## Your goal
Answer these questions about the "Open Hearts" selection:
1. In which store was the writer walking when they noticed something about their behavior?
2. What was the writer avoiding with people there?
3. Which group does the selection say is still the "silent in the land"?
====== Selection ======
Open Hearts: Keeping Loving Spirits in an Age of Distrust

I was walking through Walmart one day this summer when I noticed I was avoiding eye contact with people. Since I’m normally fascinated with people, I couldn’t understand what was going on! I started watching how I interacted with the general public in other ways, and I was horrified. I realized that much as I wanted to engage, I tended to avoid initiating interaction. Whether out of fear of not knowing what to say, not wanting to bother people, not being sure how to engage, or deciding I didn’t have the time, I was running errands and doing everyday life trying not to intrude on people. I’ve been watching the Christians around me, and I’m noticing that this is a common problem. In an age of political, technological, and social upheaval, Anabaptists are still the “silent in the land.” Why are we so quiet, and why do we not engage freely with those around us?
====== Information shown ======
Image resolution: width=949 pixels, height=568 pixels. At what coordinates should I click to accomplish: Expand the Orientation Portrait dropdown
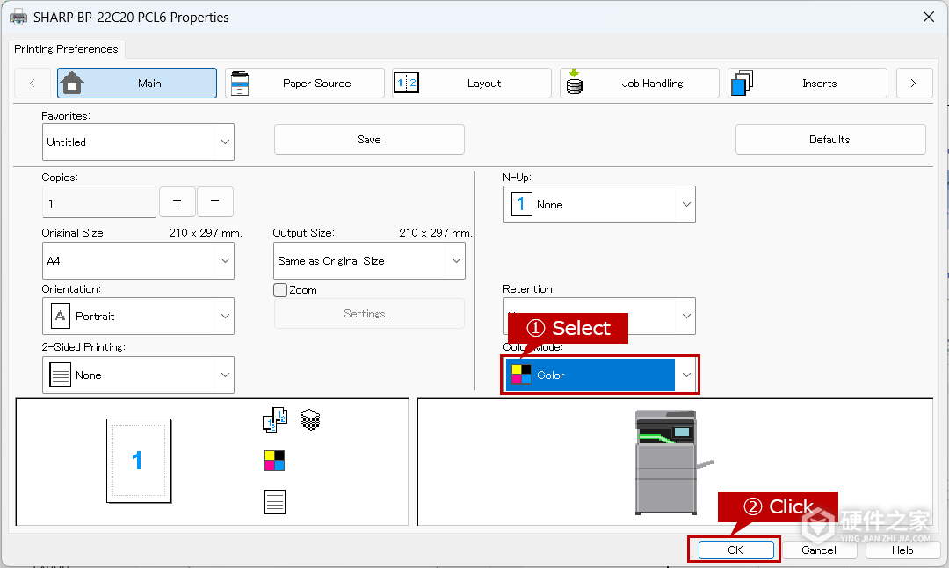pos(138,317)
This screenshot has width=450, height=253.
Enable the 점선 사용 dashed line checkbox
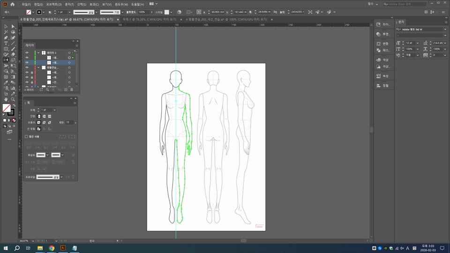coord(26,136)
======
====== Information shown ======
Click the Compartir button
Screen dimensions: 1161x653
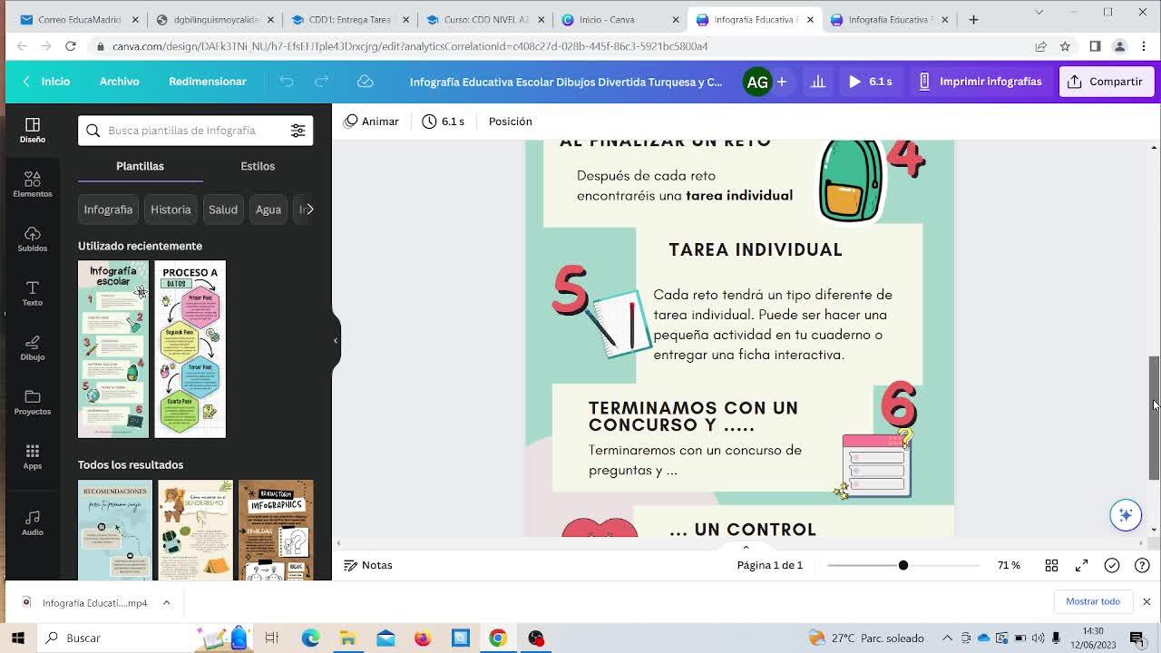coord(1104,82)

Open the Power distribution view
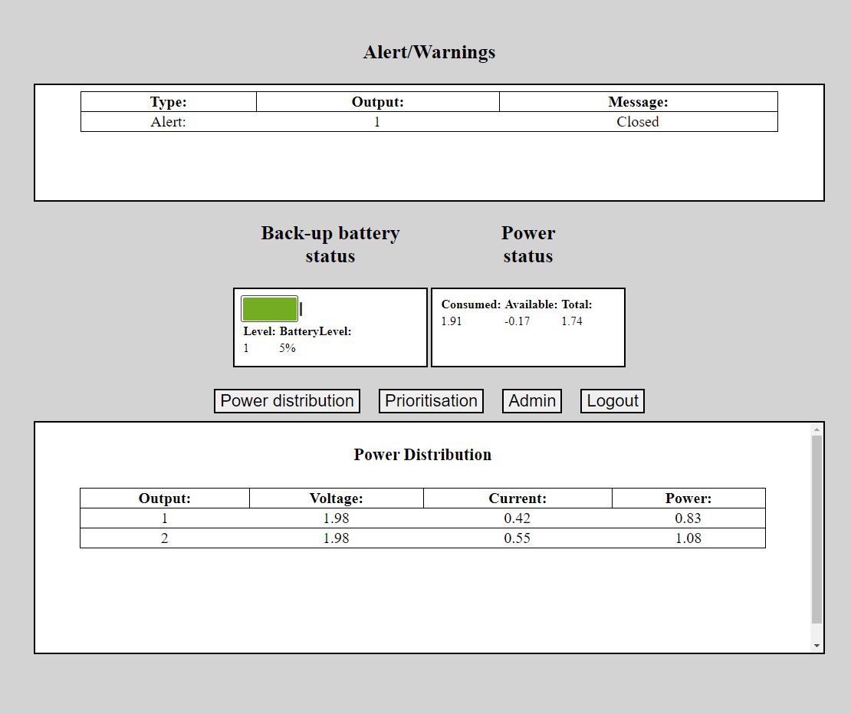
======
====== Information shown ======
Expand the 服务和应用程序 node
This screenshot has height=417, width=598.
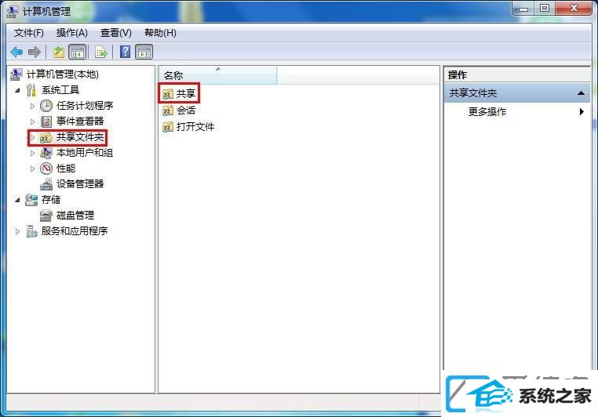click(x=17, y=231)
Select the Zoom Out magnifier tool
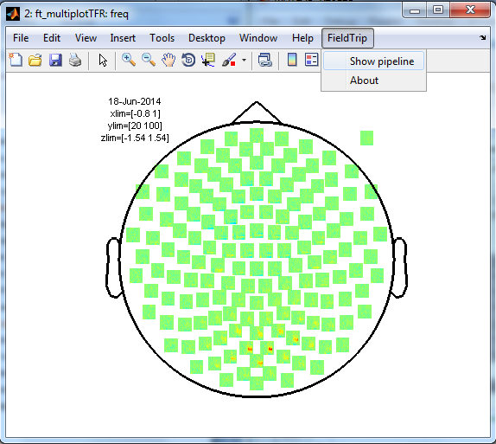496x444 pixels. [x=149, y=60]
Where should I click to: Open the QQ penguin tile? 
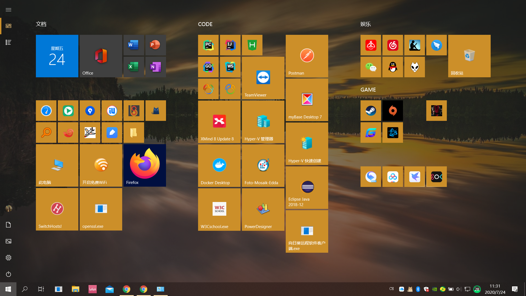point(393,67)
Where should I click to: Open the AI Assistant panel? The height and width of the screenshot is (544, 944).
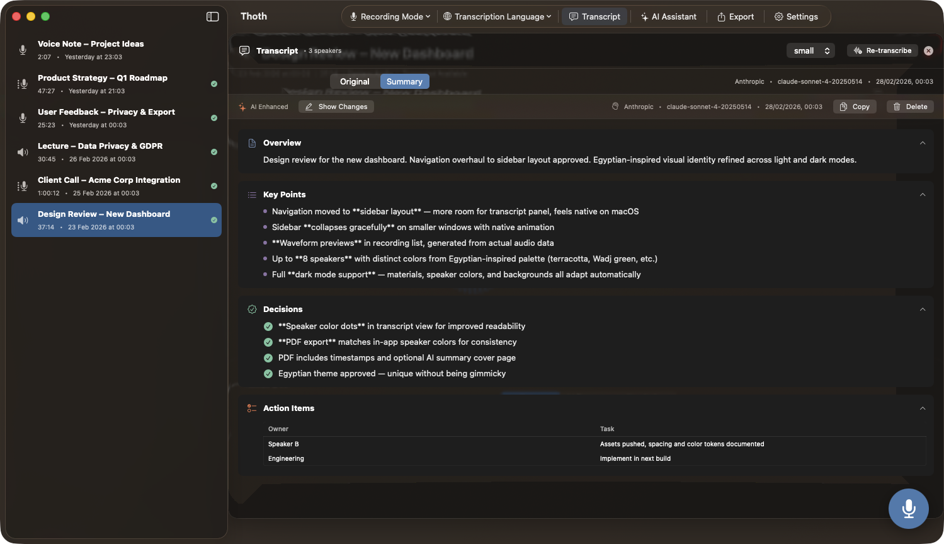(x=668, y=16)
======
## Output for this exercise
1. Walmart
2. Eye contact
3. Anabaptists